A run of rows
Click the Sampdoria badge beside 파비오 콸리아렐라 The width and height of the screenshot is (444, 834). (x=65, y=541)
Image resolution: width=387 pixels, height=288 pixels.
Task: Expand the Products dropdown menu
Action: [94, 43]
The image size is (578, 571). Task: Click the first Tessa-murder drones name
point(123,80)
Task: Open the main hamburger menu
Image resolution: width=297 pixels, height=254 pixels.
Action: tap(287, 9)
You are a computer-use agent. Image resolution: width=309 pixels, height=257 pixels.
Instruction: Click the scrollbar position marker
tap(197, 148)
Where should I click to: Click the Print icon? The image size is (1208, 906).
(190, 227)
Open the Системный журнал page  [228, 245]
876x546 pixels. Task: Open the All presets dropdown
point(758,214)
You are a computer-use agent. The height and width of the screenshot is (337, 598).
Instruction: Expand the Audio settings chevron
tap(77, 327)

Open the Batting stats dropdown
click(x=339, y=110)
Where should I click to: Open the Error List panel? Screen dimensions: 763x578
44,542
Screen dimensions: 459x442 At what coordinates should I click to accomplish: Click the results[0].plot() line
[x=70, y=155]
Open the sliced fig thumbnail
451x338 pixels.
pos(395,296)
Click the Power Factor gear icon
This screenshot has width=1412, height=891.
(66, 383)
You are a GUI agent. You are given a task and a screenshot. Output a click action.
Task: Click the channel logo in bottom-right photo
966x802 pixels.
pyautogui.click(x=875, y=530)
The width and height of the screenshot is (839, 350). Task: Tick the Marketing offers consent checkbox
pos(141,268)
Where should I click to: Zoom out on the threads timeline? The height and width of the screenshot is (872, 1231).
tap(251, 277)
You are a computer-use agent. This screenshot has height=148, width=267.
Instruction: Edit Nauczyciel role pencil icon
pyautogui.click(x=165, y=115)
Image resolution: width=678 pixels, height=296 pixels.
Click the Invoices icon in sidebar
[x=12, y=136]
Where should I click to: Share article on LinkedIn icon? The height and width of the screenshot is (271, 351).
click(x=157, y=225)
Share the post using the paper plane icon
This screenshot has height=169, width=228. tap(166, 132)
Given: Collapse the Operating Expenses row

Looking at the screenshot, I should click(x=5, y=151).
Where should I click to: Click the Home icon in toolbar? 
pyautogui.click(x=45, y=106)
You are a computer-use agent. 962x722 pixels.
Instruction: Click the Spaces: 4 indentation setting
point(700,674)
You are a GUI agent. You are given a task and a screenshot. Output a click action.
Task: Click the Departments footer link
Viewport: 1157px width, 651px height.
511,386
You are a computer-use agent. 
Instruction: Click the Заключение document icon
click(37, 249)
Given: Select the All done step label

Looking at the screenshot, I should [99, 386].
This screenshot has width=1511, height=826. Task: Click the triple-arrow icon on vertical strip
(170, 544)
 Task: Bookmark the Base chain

* SET PROBLEM: Pull out every line in the rows above that contains the string "icon". Case counts.

* WORKED ANSWER:
Where should I click to: Click the Print icon? The image size is (1208, 906).
Click the Power Factor gear icon
Instruction: Edit Nauczyciel role pencil icon
Click the Invoices icon in sidebar
Where should I click to: Share article on LinkedIn icon? The height and width of the screenshot is (271, 351).
Share the post using the paper plane icon
Where should I click to: Click the Home icon in toolbar? 
Instruction: Click the Заключение document icon
This screenshot has width=1511, height=826. Task: Click the triple-arrow icon on vertical strip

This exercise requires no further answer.